人魚
にんぎょ
別名: にんぎょ
上半身が人間・下半身が魚の海の妖怪。その肉を食べると不老不死になるとされ、若狭の尼の伝説など多くの説話が残る。
- 時代
- 平安
- 地域
- 全国
- 分類
- 海妖
概要
人魚(にんぎょ)は、上半身が人間・下半身が魚という姿をした海の妖怪です。西洋のマーメイドと類似した外見を持ちながら、日本独自の伝承が多数存在します。

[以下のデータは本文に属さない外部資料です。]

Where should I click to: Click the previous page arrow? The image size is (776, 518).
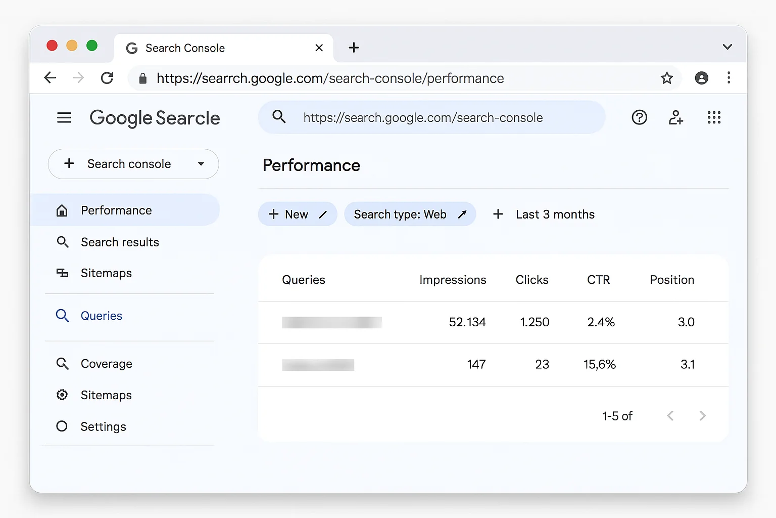point(670,415)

最大の特徴は「人魚の肉を食べると不老不死になる」という伝説で、これは日本各地に広まった強力な信仰でした。
姿と特徴
日本の伝承における人魚は、西洋のイメージとは異なり、必ずしも美しい存在として描かれるわけではありません。『日本書紀』推古天皇紀には「人魚を見た」という記述が残っており、これが日本における人魚の最古の記録のひとつとされます。外見は人間の上半身に魚の下半身を持ち、顔立ちは人間に近いとされますが、恐ろしい顔を持つものとして描かれる場合もあります。
伝承と起源
最も有名な人魚伝説のひとつが「八百比丘尼(やおびくに)」の話です。若狭地方(現在の福井県)の漁師の娘が人魚の肉を食べてしまい、800年もの長寿を得たという伝説で、白比丘尼とも呼ばれます。彼女は長命の苦しみから出家し、全国を行脚して人々に念仏を勧めたと伝えられます。最終的に洞窟に入って亡くなったとされ、その場所は若狭小浜に残っています。
民俗的背景
人魚にまつわる伝承は、海に生きる人々の海への畏敬と深い関わりがあります。海の彼方の異界から来る存在として、人魚は豊漁や海の安全を司る存在としても語られることがあります。一方で、人魚を見ることが不吉な前兆とされる地域もあり、海難事故の前触れとして現れるとも言われました。
文化的影響
近代以降、人魚は美しい海の精のイメージが強調されるようになり、文学・絵画・映像作品に数多く登場しています。江戸時代には人魚のミイラと称するものが見世物として各地を巡り、大きな話題を呼びました。現代でも人魚伝説は日本各地の海岸地帯に生き続け、観光地や郷土芸能の題材として活用されています。